Vibrant, crackling with the energy of a William Gibson at his most visionary, I thought Vurt was the most interesting representation of any "near present" science fiction that I was ever going to read in my life.
I was wrong. Rule 34 has managed not just to relight those same feelings and excitements I felt when reading that novel long ago, but to show by the fierce light emanating off of the sheer talent of Stross that what I had thought long ago to be a bright light was simply a flickering candle.
Rule 34 is a sequel to Halting State, a novel I've yet to read but am now definitely planning to in the near future. Its title is a loose reference to the supposed 34th rule of the Internet, which is a meme that states "if something exists then there is porn dedicated to it."

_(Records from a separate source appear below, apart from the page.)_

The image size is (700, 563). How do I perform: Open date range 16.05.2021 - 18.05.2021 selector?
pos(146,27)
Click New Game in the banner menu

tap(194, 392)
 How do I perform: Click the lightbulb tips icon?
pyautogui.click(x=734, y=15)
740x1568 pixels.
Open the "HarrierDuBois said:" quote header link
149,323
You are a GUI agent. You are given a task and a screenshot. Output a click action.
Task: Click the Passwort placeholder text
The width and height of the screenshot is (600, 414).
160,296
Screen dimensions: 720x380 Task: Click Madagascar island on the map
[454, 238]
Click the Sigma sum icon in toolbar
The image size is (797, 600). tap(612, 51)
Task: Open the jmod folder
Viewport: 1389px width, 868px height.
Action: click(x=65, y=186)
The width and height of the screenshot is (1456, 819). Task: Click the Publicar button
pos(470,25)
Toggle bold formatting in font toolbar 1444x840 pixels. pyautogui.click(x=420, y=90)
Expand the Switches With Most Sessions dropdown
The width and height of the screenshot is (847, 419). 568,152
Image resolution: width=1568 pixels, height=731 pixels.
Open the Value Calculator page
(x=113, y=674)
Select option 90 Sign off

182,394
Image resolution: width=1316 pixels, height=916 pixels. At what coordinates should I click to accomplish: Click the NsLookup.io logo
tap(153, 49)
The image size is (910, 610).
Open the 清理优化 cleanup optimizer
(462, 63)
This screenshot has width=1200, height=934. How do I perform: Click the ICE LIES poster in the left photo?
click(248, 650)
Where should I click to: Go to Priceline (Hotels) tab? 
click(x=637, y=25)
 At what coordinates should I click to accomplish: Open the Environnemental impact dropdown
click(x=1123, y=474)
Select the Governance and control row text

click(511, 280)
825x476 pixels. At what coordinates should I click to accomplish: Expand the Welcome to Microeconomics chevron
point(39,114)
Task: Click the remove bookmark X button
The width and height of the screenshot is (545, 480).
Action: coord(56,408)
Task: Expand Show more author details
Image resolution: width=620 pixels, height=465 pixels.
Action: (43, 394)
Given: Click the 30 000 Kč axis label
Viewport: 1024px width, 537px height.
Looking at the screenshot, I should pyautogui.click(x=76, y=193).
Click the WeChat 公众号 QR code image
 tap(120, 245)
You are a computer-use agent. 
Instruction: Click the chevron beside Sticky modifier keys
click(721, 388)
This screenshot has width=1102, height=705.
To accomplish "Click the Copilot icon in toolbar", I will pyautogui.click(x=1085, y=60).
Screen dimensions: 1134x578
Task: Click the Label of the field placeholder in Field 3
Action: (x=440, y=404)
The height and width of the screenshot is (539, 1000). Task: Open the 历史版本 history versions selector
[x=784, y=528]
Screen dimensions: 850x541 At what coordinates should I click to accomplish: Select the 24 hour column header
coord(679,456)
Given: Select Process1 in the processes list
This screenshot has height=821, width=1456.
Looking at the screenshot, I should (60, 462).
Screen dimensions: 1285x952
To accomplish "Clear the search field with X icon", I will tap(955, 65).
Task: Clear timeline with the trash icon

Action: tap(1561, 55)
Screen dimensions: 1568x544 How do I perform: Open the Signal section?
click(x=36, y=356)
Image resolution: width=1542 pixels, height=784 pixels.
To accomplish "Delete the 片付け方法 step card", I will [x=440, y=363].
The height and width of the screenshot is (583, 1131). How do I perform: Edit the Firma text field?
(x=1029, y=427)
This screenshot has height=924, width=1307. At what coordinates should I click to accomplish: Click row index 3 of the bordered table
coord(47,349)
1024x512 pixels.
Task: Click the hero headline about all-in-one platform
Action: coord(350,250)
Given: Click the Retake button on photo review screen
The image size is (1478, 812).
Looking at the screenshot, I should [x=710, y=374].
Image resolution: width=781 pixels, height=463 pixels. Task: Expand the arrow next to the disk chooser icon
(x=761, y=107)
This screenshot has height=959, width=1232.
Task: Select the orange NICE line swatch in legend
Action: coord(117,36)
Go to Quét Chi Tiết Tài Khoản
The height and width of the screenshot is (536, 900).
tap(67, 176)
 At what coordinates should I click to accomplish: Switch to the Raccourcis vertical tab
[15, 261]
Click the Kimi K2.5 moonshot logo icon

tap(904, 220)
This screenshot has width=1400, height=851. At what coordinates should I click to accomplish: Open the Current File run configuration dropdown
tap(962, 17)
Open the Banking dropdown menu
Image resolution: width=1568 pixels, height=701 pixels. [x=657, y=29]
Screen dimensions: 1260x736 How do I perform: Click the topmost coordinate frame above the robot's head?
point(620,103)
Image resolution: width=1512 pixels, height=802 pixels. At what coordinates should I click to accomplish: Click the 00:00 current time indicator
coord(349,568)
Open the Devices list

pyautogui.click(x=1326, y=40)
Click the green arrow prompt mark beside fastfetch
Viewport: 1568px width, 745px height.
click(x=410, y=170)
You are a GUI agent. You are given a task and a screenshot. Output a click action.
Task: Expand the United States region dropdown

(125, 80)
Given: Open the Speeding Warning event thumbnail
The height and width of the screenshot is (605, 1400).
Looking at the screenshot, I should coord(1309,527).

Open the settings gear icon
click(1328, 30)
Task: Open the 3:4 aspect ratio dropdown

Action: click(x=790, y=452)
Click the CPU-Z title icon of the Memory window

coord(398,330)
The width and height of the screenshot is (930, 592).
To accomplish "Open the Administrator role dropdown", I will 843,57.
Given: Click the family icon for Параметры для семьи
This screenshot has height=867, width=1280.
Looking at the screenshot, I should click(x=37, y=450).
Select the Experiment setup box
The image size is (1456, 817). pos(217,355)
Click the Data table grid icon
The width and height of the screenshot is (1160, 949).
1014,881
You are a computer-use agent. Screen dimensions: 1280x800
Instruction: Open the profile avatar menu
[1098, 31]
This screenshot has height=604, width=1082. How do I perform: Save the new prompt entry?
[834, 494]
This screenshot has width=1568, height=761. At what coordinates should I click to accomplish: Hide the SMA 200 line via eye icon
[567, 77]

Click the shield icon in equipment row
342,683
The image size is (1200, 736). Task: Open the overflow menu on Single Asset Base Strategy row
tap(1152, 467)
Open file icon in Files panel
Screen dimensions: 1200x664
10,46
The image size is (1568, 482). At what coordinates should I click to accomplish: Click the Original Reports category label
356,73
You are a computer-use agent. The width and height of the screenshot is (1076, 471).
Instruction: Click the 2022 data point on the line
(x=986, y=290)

Written in a second-person present tense format, presumably to echo the feeling of playing a game or otherwise experiencing "reality" in the guise and personality of an avatar, Rule 34 seems to begin as a semi-conventional detective story (Detective Investigator Liz Kavanaugh is the most vibrant female detective I've come across in any book since Jasper Fforde penned Thursday Next into his Jane Eyre Affair) only to sprawl into this wondrous philosophical look at how the technology and the internet are not only so heavily involved with life and reality in this "near" future, but in reflection how that is true in the current world of this book's reading audience.
As for the story, Rule 34 is set in a world where weird murder cases begin showing up on the radar (and caseload) of Detective Investigator Liz Kavinaugh (head of Department 34 which ostensibly deals with runaway internet memes turned illegal or lethal) where ex-spammers die (hello lethal and illegal!) by way of any number of combinations of weird drugs and runaway or defective machines (some deaths and the descriptions of the scenes are graphic enough that I'd hope this book would never be placed near a public school library).